*** Block opens ***

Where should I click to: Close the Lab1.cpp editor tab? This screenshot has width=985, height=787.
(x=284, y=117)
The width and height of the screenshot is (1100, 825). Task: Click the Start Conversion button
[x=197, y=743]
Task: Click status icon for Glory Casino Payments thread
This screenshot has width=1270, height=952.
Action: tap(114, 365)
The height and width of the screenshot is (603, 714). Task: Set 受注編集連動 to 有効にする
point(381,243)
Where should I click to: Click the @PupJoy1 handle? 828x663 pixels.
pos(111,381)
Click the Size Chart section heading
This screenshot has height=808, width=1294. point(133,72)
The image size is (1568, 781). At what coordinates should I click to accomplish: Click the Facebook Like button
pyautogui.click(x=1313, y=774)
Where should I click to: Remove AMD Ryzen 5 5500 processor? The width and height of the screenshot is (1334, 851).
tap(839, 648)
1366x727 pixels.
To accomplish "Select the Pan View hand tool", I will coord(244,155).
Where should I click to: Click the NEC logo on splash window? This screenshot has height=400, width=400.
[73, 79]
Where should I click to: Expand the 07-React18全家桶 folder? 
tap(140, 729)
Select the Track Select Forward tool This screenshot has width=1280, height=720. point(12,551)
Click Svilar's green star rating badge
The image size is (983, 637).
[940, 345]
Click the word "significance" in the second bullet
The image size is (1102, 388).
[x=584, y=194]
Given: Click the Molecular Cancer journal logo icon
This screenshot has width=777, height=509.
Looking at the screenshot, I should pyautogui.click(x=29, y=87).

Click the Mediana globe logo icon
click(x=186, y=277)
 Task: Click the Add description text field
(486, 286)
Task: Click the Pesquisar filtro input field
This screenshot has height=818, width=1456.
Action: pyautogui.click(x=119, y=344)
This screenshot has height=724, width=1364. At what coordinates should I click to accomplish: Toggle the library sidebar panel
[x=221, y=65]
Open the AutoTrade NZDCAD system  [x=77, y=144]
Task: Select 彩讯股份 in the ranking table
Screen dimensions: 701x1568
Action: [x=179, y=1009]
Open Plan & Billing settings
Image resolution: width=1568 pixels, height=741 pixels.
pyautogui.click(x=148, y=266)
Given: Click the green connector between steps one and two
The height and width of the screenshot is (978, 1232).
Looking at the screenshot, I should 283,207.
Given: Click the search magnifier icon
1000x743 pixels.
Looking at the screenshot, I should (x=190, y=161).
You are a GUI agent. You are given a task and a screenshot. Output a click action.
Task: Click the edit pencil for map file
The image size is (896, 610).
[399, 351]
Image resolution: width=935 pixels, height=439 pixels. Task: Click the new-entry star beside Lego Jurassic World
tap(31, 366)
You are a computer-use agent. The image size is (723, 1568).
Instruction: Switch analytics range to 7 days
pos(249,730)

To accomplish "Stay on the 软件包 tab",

*** Block closes ***

**Exercise:**
Write out exactly the lines that run from the one containing "Where should I click to: Click the NEC" to the end of the records, both end lines included.

**Output for this task:**
Where should I click to: Click the NEC logo on splash window? This screenshot has height=400, width=400.
[73, 79]
Where should I click to: Expand the 07-React18全家桶 folder? 
tap(140, 729)
Select the Track Select Forward tool This screenshot has width=1280, height=720. point(12,551)
Click Svilar's green star rating badge
The image size is (983, 637).
[940, 345]
Click the word "significance" in the second bullet
The image size is (1102, 388).
[x=584, y=194]
Given: Click the Molecular Cancer journal logo icon
This screenshot has width=777, height=509.
Looking at the screenshot, I should pyautogui.click(x=29, y=87).

Click the Mediana globe logo icon
click(x=186, y=277)
 Task: Click the Add description text field
(486, 286)
Task: Click the Pesquisar filtro input field
This screenshot has height=818, width=1456.
Action: pyautogui.click(x=119, y=344)
This screenshot has height=724, width=1364. At what coordinates should I click to accomplish: Toggle the library sidebar panel
[x=221, y=65]
Open the AutoTrade NZDCAD system  [x=77, y=144]
Task: Select 彩讯股份 in the ranking table
Screen dimensions: 701x1568
Action: [x=179, y=1009]
Open Plan & Billing settings
Image resolution: width=1568 pixels, height=741 pixels.
pyautogui.click(x=148, y=266)
Given: Click the green connector between steps one and two
The height and width of the screenshot is (978, 1232).
Looking at the screenshot, I should 283,207.
Given: Click the search magnifier icon
1000x743 pixels.
Looking at the screenshot, I should (x=190, y=161).
You are a GUI agent. You are given a task and a screenshot. Output a click action.
Task: Click the edit pencil for map file
The image size is (896, 610).
[399, 351]
Image resolution: width=935 pixels, height=439 pixels. Task: Click the new-entry star beside Lego Jurassic World
tap(31, 366)
You are a computer-use agent. The image size is (723, 1568).
Instruction: Switch analytics range to 7 days
pos(249,730)

To accomplish "Stay on the 软件包 tab",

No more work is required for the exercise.